━━ Provided data ━━
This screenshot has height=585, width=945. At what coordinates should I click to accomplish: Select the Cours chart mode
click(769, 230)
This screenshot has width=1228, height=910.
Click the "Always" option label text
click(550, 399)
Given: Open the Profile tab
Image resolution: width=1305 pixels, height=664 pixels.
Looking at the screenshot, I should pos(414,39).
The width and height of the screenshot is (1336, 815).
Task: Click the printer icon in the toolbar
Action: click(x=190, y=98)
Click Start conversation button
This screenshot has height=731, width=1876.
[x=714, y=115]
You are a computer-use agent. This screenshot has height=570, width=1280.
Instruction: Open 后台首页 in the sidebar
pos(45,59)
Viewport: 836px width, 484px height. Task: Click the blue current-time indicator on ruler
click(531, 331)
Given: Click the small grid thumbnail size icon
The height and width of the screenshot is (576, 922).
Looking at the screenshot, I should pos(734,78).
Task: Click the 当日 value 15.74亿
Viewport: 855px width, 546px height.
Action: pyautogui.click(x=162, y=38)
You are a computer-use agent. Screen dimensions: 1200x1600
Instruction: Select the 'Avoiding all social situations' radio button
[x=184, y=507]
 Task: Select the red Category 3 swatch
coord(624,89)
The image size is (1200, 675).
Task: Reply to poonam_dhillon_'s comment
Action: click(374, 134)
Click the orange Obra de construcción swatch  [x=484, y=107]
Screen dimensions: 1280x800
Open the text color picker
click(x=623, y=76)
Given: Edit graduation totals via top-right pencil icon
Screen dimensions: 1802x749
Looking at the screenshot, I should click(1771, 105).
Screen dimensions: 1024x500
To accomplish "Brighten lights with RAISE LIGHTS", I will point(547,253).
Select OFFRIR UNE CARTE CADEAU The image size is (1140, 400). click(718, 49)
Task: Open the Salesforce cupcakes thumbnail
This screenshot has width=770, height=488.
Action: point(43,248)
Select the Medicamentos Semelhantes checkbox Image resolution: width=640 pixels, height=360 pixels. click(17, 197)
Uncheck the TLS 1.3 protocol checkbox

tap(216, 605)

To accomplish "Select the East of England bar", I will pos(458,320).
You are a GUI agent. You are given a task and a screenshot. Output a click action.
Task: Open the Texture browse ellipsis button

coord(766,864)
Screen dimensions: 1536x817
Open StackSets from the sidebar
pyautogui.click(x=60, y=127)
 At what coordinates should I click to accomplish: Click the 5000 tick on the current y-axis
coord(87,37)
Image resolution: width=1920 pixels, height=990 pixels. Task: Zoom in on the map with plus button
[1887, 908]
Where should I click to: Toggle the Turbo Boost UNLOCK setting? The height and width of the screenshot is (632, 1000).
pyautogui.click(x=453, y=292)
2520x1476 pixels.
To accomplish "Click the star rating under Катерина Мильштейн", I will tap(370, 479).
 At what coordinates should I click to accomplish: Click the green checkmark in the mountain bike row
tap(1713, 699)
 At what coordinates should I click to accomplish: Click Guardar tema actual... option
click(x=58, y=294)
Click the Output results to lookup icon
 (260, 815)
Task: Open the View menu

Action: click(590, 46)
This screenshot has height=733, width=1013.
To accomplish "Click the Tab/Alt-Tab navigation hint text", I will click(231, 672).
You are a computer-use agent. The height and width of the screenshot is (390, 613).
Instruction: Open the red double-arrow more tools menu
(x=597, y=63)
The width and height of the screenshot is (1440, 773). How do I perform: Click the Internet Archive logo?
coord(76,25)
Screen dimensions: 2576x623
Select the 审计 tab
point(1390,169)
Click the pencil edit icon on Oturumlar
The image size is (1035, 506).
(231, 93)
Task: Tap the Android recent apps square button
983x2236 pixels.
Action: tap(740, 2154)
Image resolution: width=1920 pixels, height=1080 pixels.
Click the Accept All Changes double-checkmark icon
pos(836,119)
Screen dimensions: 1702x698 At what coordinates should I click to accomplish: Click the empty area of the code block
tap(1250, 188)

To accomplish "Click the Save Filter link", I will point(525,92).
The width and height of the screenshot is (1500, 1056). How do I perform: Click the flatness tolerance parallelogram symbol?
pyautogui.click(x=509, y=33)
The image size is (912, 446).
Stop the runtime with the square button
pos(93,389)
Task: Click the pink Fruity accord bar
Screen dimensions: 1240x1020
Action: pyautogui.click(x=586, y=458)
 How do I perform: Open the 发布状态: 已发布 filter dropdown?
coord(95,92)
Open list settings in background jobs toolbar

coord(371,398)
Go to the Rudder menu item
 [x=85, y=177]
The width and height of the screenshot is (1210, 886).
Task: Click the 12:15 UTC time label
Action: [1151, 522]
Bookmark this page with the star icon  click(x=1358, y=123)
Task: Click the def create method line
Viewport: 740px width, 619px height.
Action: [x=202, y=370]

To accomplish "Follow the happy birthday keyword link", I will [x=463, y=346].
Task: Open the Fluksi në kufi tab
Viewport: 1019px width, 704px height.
━━━
> **Prompt**: Exactly as it stands, output the whole listing.

> **Task answer**:
This screenshot has height=585, width=945. At what coordinates should I click to accomplish: Select the Cours chart mode
click(769, 230)
This screenshot has width=1228, height=910.
Click the "Always" option label text
click(550, 399)
Given: Open the Profile tab
Image resolution: width=1305 pixels, height=664 pixels.
Looking at the screenshot, I should pos(414,39).
The width and height of the screenshot is (1336, 815).
Task: Click the printer icon in the toolbar
Action: click(x=190, y=98)
Click Start conversation button
This screenshot has height=731, width=1876.
[x=714, y=115]
You are a computer-use agent. This screenshot has height=570, width=1280.
Instruction: Open 后台首页 in the sidebar
pos(45,59)
Viewport: 836px width, 484px height. Task: Click the blue current-time indicator on ruler
click(531, 331)
Given: Click the small grid thumbnail size icon
The height and width of the screenshot is (576, 922).
Looking at the screenshot, I should pos(734,78).
Task: Click the 当日 value 15.74亿
Viewport: 855px width, 546px height.
Action: pyautogui.click(x=162, y=38)
You are a computer-use agent. Screen dimensions: 1200x1600
Instruction: Select the 'Avoiding all social situations' radio button
[x=184, y=507]
 Task: Select the red Category 3 swatch
coord(624,89)
The image size is (1200, 675).
Task: Reply to poonam_dhillon_'s comment
Action: click(374, 134)
Click the orange Obra de construcción swatch  [x=484, y=107]
Screen dimensions: 1280x800
Open the text color picker
click(x=623, y=76)
Given: Edit graduation totals via top-right pencil icon
Screen dimensions: 1802x749
Looking at the screenshot, I should click(1771, 105).
Screen dimensions: 1024x500
To accomplish "Brighten lights with RAISE LIGHTS", I will point(547,253).
Select OFFRIR UNE CARTE CADEAU The image size is (1140, 400). click(718, 49)
Task: Open the Salesforce cupcakes thumbnail
This screenshot has width=770, height=488.
Action: point(43,248)
Select the Medicamentos Semelhantes checkbox Image resolution: width=640 pixels, height=360 pixels. click(17, 197)
Uncheck the TLS 1.3 protocol checkbox

tap(216, 605)

To accomplish "Select the East of England bar", I will pos(458,320).
You are a GUI agent. You are given a task and a screenshot. Output a click action.
Task: Open the Texture browse ellipsis button

coord(766,864)
Screen dimensions: 1536x817
Open StackSets from the sidebar
pyautogui.click(x=60, y=127)
 At what coordinates should I click to accomplish: Click the 5000 tick on the current y-axis
coord(87,37)
Image resolution: width=1920 pixels, height=990 pixels. Task: Zoom in on the map with plus button
[1887, 908]
Where should I click to: Toggle the Turbo Boost UNLOCK setting? The height and width of the screenshot is (632, 1000).
pyautogui.click(x=453, y=292)
2520x1476 pixels.
To accomplish "Click the star rating under Катерина Мильштейн", I will tap(370, 479).
 At what coordinates should I click to accomplish: Click the green checkmark in the mountain bike row
tap(1713, 699)
 At what coordinates should I click to accomplish: Click Guardar tema actual... option
click(x=58, y=294)
Click the Output results to lookup icon
 (260, 815)
Task: Open the View menu

Action: click(590, 46)
This screenshot has height=733, width=1013.
To accomplish "Click the Tab/Alt-Tab navigation hint text", I will click(231, 672).
You are a computer-use agent. The height and width of the screenshot is (390, 613).
Instruction: Open the red double-arrow more tools menu
(x=597, y=63)
The width and height of the screenshot is (1440, 773). How do I perform: Click the Internet Archive logo?
coord(76,25)
Screen dimensions: 2576x623
Select the 审计 tab
point(1390,169)
Click the pencil edit icon on Oturumlar
The image size is (1035, 506).
(231, 93)
Task: Tap the Android recent apps square button
983x2236 pixels.
Action: tap(740, 2154)
Image resolution: width=1920 pixels, height=1080 pixels.
Click the Accept All Changes double-checkmark icon
pos(836,119)
Screen dimensions: 1702x698 At what coordinates should I click to accomplish: Click the empty area of the code block
tap(1250, 188)

To accomplish "Click the Save Filter link", I will point(525,92).
The width and height of the screenshot is (1500, 1056). How do I perform: Click the flatness tolerance parallelogram symbol?
pyautogui.click(x=509, y=33)
The image size is (912, 446).
Stop the runtime with the square button
pos(93,389)
Task: Click the pink Fruity accord bar
Screen dimensions: 1240x1020
Action: pyautogui.click(x=586, y=458)
 How do I perform: Open the 发布状态: 已发布 filter dropdown?
coord(95,92)
Open list settings in background jobs toolbar

coord(371,398)
Go to the Rudder menu item
 [x=85, y=177]
The width and height of the screenshot is (1210, 886).
Task: Click the 12:15 UTC time label
Action: [1151, 522]
Bookmark this page with the star icon  click(x=1358, y=123)
Task: Click the def create method line
Viewport: 740px width, 619px height.
Action: [x=202, y=370]

To accomplish "Follow the happy birthday keyword link", I will [x=463, y=346].
Task: Open the Fluksi në kufi tab
Viewport: 1019px width, 704px height.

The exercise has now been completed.